GRBs are widely thought to originate from collimated jets of material moving at relativistic velocities. Emission from such a jet should be visible even when viewed from outside the angle of collimation. I summarize recent work on the special relativistic transformation of the burst quantities E-iso (isotropic-equivalent energy of the burst) and E-peak (peak of the burst spectrum in the power nu F-nu) as a function of viewing angle. The resulting formulae serve as input for a Monte Carlo population synthesis method, with which I investigate the importance of off-jet relativistic kinematics as an explanation for a class of GRBs termed X-ray flashes (XRFs) in the context of several top-hat-shaped variable opening-angle jet models. For certain parameters, such models predict a large population of off-jet bursts that are observable and that lie away from the E-peak proportional to E-iso(1/2) relation. This predicted burst population is not seen in current data sets. I investigate the effect of the bulk gamma value on the properties of this population of off-jet bursts, as well as the effect of including an Omega(0)-E-gamma correlation to jointly fit the E-peak proportional to E-iso(1/2) and E-peak proportional to E-gamma(beta) relations, where Omega(0) is the opening solid angle of the GRB jet.
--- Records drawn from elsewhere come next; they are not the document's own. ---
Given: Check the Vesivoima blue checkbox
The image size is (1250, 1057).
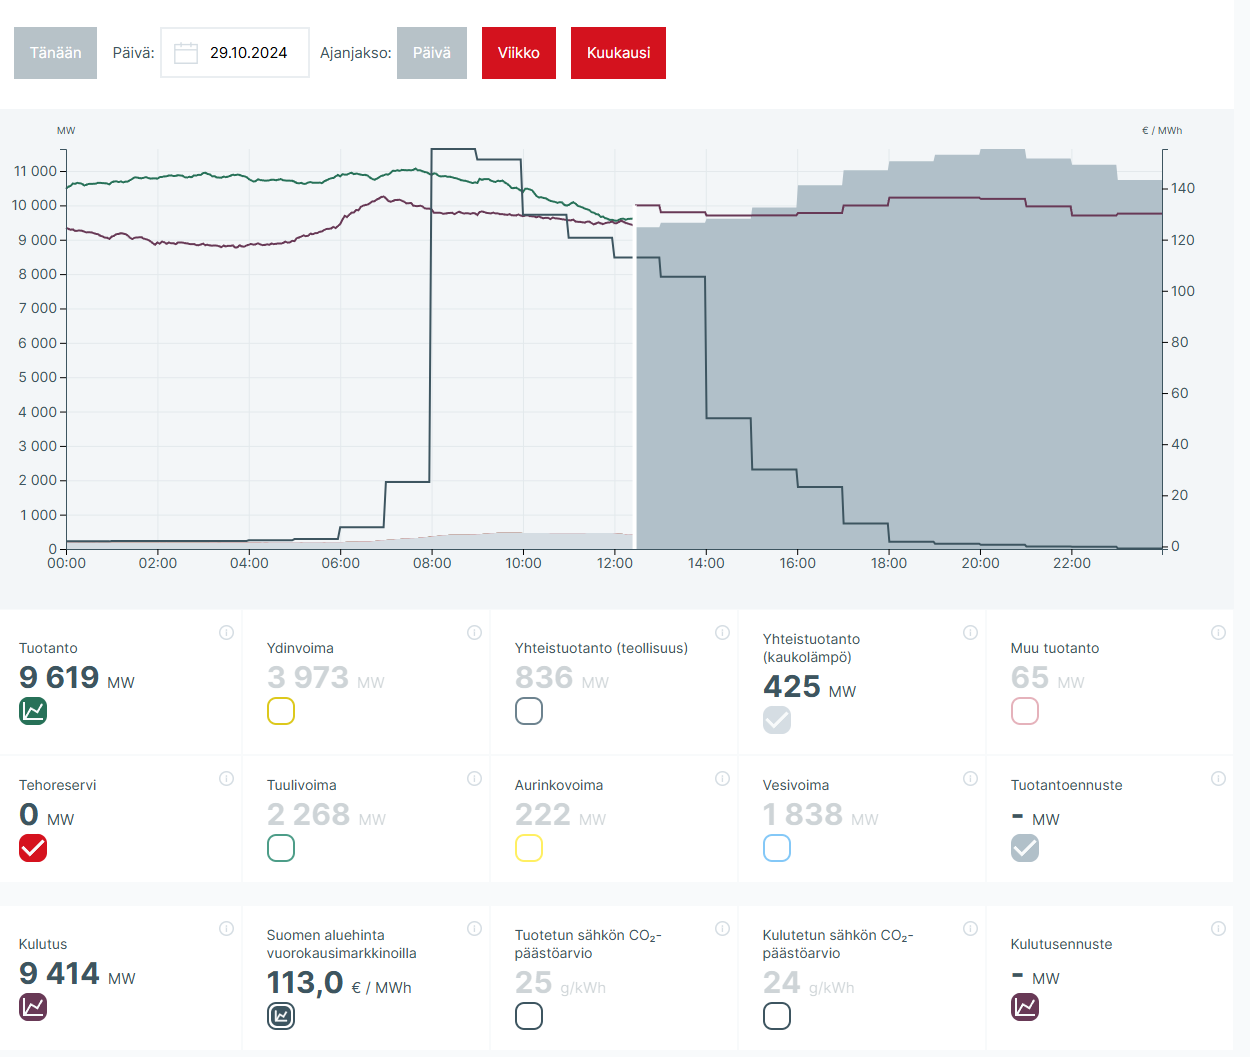Looking at the screenshot, I should tap(777, 848).
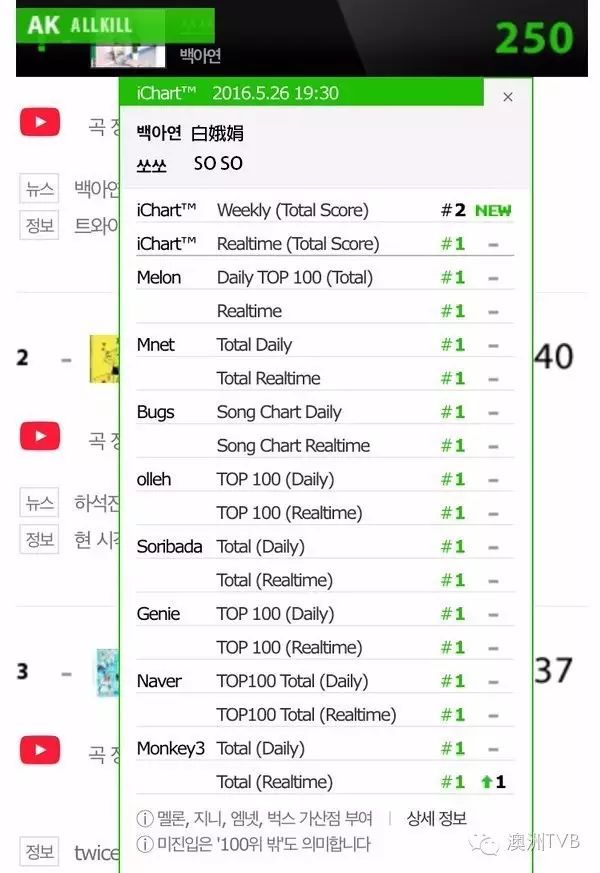Click the Melon Daily TOP 100 row
This screenshot has height=873, width=600.
coord(325,277)
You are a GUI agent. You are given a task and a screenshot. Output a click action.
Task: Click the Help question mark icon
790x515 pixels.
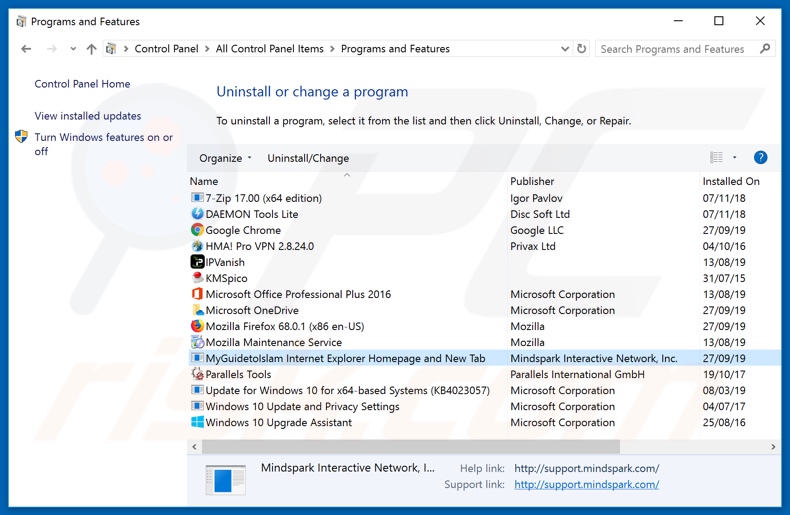pyautogui.click(x=760, y=158)
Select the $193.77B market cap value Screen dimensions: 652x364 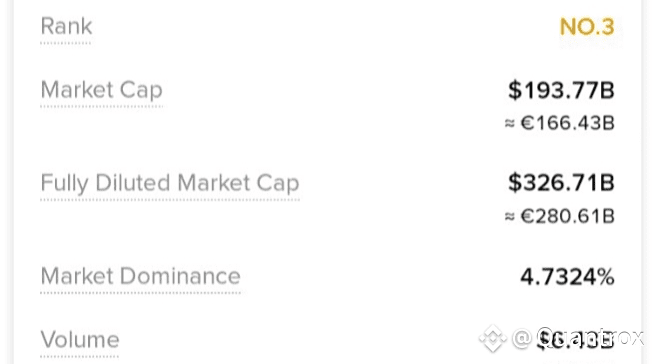(561, 90)
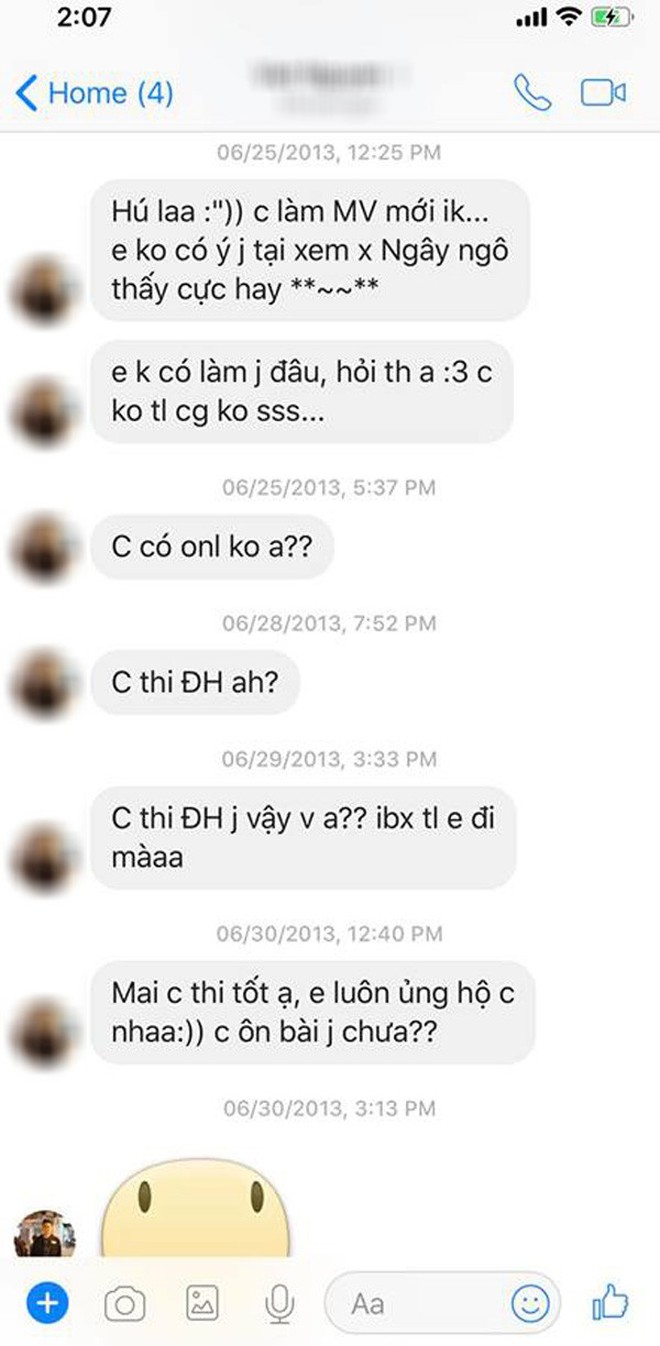Select the 'Mai c thi tốt ạ' message
The height and width of the screenshot is (1346, 660).
(x=313, y=1012)
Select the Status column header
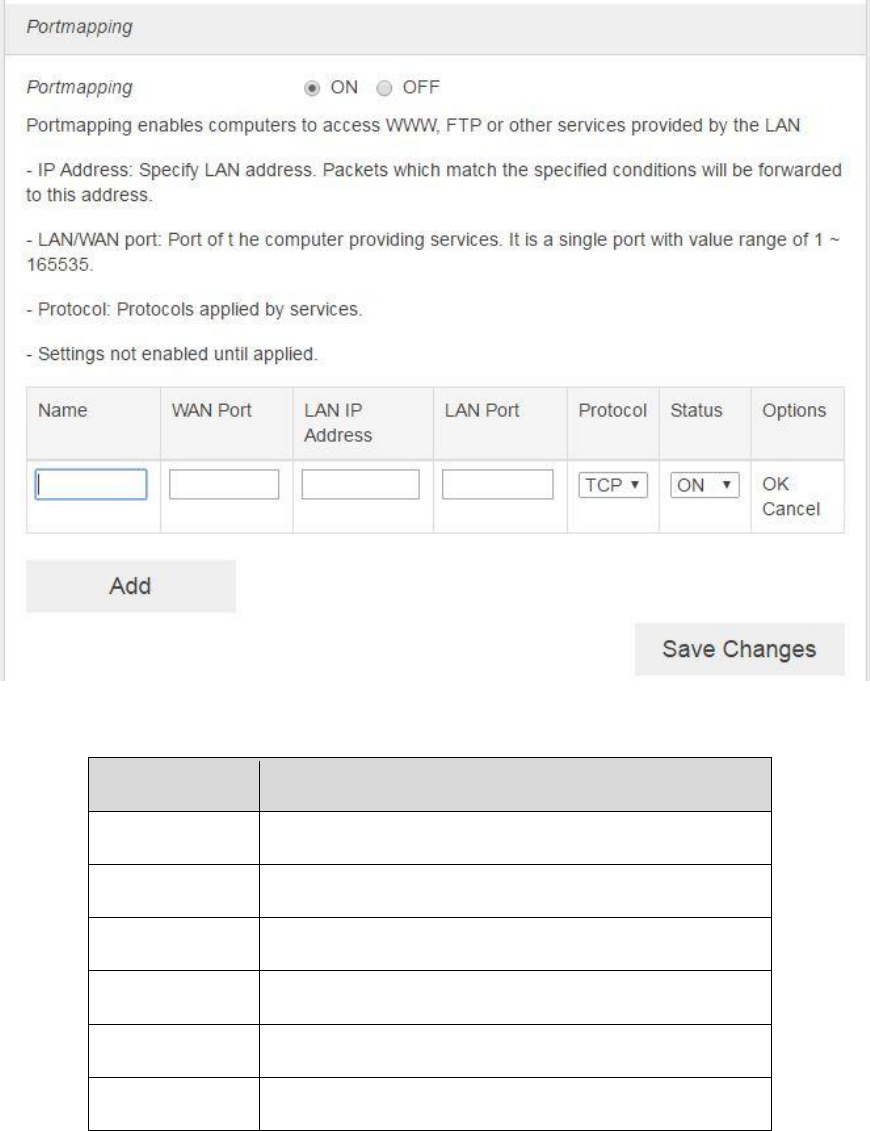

I find that the XRFs seen by HETE-2 and BeppoSAX cannot be easily explained as classical GRBs viewed off-jet. I also find that an inverse correlation between gamma and Omega(0) has the effect of greatly reducing the visibility of off-jet events. Therefore, unless gamma > 300 for all bursts, or there is a strong inverse correlation between gamma and Omega(0), top-hat variable opening-angle jet models produce a significant population of bursts away from the E-peak proportional to E-iso(1/2) and E-peak proportional to E-gamma(beta) relations, in contradiction with current observations.